**给定题目 A**. 将记录中以含有“This screenshot has width=1505, height=366.”的一行开头、以含有“should pyautogui.click(x=1890, y=956).”的一行结尾的各行原样复制出来，首尾两行均包括在内。

**文档节选**.
────

西南少数民族体育文化的人文性论文
摘要:
我国西南的少数民族传统体育文化,不仅是为了单纯的竞技游艺活动,而且是伴随着该民族的人文意识不断形成,并在发展中吸收和融合了各种文化因素。这些人文因素涉及到艺术、生产、历史、生命思考、宗教意识、民族节庆等诸多方面,体现了少数民族传统体育文化的人文价值。因此,参与少数民族体育文化活动,既能锻炼人的体魄意志,又能培养人的艺术修养和思想情操。可以说,丰富的人文精神是西南少数民族传统体育文化的一个鲜明特征。
关键词:民族体育;人文因素;内涵意蕴
少数民族体育文化,既是体育活动,又是文化形态,是各民族心灵智慧的结晶,它集养生、健身、娱乐为一体,将舞蹈、民俗、军事、宗教、生产等融汇在一起,文化内涵极其深厚。审视我国西南少数民族传统体育文化,民族的心理气质、哲学思想、伦理道德、艺术情趣、精神价值等蕴藏于本民族的体育活动之中,是在各历史时期伴随社会生产生活发展丰富起来而形成的人文价值体系体现。人们在健身竞技、娱乐的同时,也能感受其中的历史文化、民俗风情等人文精神。自古以来,人们正是通过健身、竞技、舞蹈等人体运动来传授生产生活技能,掌握本民族的历史文化和社会道德规范的。少数民族体育活动中的跳、跑、舞等身体运动,不仅有强身健体的作用,而且能愉悦人的身心,促使人与人之间和谐睦宁。

────

**记录信息**.
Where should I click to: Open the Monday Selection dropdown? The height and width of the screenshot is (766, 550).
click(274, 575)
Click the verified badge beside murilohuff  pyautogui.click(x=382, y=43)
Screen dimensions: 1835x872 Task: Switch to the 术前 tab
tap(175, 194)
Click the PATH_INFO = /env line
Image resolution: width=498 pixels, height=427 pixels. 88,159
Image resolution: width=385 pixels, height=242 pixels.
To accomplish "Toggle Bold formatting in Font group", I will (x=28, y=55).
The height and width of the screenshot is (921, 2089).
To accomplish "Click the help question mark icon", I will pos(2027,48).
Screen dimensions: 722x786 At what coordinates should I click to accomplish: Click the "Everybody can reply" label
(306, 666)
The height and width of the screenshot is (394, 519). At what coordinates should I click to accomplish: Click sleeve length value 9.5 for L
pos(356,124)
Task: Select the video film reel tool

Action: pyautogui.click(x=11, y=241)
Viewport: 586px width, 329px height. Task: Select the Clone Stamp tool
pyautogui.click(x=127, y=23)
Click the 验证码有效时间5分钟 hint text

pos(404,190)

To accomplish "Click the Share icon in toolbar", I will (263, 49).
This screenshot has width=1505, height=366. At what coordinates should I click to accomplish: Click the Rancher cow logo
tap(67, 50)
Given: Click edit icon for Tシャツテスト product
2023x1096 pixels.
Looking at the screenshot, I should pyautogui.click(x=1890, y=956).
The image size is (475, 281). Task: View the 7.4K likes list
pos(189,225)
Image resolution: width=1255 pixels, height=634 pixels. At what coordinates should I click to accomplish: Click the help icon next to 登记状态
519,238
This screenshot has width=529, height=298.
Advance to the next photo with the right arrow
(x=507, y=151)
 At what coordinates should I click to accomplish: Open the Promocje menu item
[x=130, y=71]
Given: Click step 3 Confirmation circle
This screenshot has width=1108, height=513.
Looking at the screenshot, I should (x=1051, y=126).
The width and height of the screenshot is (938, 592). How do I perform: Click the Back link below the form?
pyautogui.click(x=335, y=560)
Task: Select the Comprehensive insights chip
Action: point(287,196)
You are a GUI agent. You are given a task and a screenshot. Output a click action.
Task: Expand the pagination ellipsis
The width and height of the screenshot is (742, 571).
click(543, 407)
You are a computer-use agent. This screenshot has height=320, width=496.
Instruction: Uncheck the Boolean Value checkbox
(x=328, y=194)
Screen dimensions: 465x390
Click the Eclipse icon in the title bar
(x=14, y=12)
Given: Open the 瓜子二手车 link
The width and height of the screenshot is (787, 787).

────

**给定题目 B**. 抄录西南少数民族体育文化一文中以含有“西南少数民族体育文化的人文性论文”的词句开头、以含有“心,促使人与人之间和谐睦宁。”的词句结尾的部分，一字不改。

**练习答案 A**.
This screenshot has width=1505, height=366. At what coordinates should I click to accomplish: Click the Rancher cow logo
tap(67, 50)
Given: Click edit icon for Tシャツテスト product
2023x1096 pixels.
Looking at the screenshot, I should pyautogui.click(x=1890, y=956).

**练习答案 B**.
西南少数民族体育文化的人文性论文
摘要:
我国西南的少数民族传统体育文化,不仅是为了单纯的竞技游艺活动,而且是伴随着该民族的人文意识不断形成,并在发展中吸收和融合了各种文化因素。这些人文因素涉及到艺术、生产、历史、生命思考、宗教意识、民族节庆等诸多方面,体现了少数民族传统体育文化的人文价值。因此,参与少数民族体育文化活动,既能锻炼人的体魄意志,又能培养人的艺术修养和思想情操。可以说,丰富的人文精神是西南少数民族传统体育文化的一个鲜明特征。
关键词:民族体育;人文因素;内涵意蕴
少数民族体育文化,既是体育活动,又是文化形态,是各民族心灵智慧的结晶,它集养生、健身、娱乐为一体,将舞蹈、民俗、军事、宗教、生产等融汇在一起,文化内涵极其深厚。审视我国西南少数民族传统体育文化,民族的心理气质、哲学思想、伦理道德、艺术情趣、精神价值等蕴藏于本民族的体育活动之中,是在各历史时期伴随社会生产生活发展丰富起来而形成的人文价值体系体现。人们在健身竞技、娱乐的同时,也能感受其中的历史文化、民俗风情等人文精神。自古以来,人们正是通过健身、竞技、舞蹈等人体运动来传授生产生活技能,掌握本民族的历史文化和社会道德规范的。少数民族体育活动中的跳、跑、舞等身体运动,不仅有强身健体的作用,而且能愉悦人的身心,促使人与人之间和谐睦宁。